Luxury Real Estate brings us a round up of some of the wildest, wackiest, wettest swimming facilities in the world. Looking for ideas for your own backyard oasis? Look no further.
Of course, you could take inspiration from our own backyard and copy Manhattan's rooftop pool stylin's . . .
On the right: the pool at Soho House The pool at the Gansvoort [photo courtesy of Hotel Gansvoort]
If you're up for something a little more exotic, you can look to the Villa Dall’Ava rooftop pool in Saint-Cloud, Paris. The swimming spot sits above a private residence consisting of two apartments. It's got official cred too; the building won the 1991 Winner Prix d'architecture du Moniteur.
Or you could take notes on Bali's Four Seasons Resort, where the pool hovers 50 feet above the jungle floor. Don't drink too many Pina Coladas while floating in your innertube in this one.
But you know what? You might as well stop trying - your penthouse project'll never come close to the all-natural Devil's Pool atop Victoria Falls. Right, that Victoria Falls. The one that's part of the Seven Wonders of the World. If you visit, it may take you the better part of an hour to hike to the site, where strong currents carry you right up to the underwater rock barrier that forms the boundary of the pool. The internet says it's safe, but sometimes the internet lies.
You might copy the pools at the legendary Hearst Castle near San Simeon. The outdoor Neptune Pool was rebuilt three times before William Randolph Hearst was satisfied with it. Throughout the building process, only the centerpiece - the front of an ancient Roman temple that Hearst had shipped from Europe to California - remained constant.
[Photo courtesy of Wikipedia]
Oh yeah, and the castle's indoor pool is pretty ornate as well.
Like many of us, when you think "fancy pool," the term "suggestively-shaped pool" probably comes to mind. Don't fight the impulse. We're not sure who built the pool below, but clearly they were building from the heart.
Big, Big Pools.
When in doubt about how to best contain your waters, go on the assumption that bigger is better.
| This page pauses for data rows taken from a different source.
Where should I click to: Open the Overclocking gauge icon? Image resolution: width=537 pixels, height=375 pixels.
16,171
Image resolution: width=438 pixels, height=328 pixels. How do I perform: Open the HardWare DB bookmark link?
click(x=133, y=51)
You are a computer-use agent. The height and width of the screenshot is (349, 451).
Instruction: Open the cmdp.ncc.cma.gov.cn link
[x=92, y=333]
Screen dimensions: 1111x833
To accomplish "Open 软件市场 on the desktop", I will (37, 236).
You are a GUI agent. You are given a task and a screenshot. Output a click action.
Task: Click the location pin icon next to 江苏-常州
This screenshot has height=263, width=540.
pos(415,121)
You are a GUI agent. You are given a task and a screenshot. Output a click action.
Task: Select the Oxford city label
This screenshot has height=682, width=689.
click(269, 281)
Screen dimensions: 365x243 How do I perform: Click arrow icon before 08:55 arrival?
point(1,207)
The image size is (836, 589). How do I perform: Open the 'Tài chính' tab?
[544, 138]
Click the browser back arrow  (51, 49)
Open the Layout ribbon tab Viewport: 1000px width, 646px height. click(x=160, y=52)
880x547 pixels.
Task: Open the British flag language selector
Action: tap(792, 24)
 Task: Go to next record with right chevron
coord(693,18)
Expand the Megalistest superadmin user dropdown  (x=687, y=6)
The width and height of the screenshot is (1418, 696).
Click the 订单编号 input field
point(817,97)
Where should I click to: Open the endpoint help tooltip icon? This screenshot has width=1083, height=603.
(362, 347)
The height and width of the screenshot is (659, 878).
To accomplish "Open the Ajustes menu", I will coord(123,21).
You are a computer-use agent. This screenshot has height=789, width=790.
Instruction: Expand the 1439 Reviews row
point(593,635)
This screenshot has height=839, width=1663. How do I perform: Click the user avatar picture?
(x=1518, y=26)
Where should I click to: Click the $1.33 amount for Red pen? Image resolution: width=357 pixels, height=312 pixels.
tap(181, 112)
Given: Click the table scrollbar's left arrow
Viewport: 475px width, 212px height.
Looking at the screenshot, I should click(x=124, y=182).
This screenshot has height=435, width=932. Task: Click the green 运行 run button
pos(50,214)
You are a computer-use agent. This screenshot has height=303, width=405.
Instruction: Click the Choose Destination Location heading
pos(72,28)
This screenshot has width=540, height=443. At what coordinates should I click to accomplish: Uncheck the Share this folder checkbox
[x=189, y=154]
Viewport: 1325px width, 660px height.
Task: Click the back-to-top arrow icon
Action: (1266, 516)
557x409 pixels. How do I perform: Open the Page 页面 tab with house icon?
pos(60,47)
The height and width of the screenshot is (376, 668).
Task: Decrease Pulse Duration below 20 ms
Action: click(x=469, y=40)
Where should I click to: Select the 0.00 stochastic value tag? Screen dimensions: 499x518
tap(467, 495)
You can copy the Nemo 33 Diving Pool in Belgium! The Nemo 33 is the deepest swimming pool in the world, a place where avid divers can swim to depths of 35 meters in warm, unchlorinated 30˚C water. In addition to the deep diving, swimmers can explore underwater "caves" and, afterward, chow down in the facility's gourmet restaurant.
If you're lacking in vertical space but are a real estate mogul, horizontally speaking, consider building a swim spot like that at the San Alfonso del Mar Resort in Algarrobo Chile. The resort boasts a lagoon that covers about 20 acres and can be traversed in small boats.
While the San Alfonso del Mar pool is the biggest in the world, the pool/wonderland at the Phoenix SeaGaia Resort in Miyazaki, Japan is the biggest indoor waterpark. Whatever the weather, swimmers can frolic in the 300 x 100 x 38 meter pool, pretend-tan under palm trees, zip down water slides, enjoy the wave machine (which is powerful enough to change surf-levels for the pool), marvel at the flame-spitting volcano, and loll on the crushed white marble sand. Real sand is for poor people. Bonus: the roof is actually retractable.
If you happen to own a river and/or barge, you can take a cue from the Badschiff on the Spree, a pool built into a barge that floats down Germany's Spree River in Summer. Grab your sunscreen and wurst, swimmers, it's going to be a bumpy, delightful ride!
Good luck, future pool owners of America.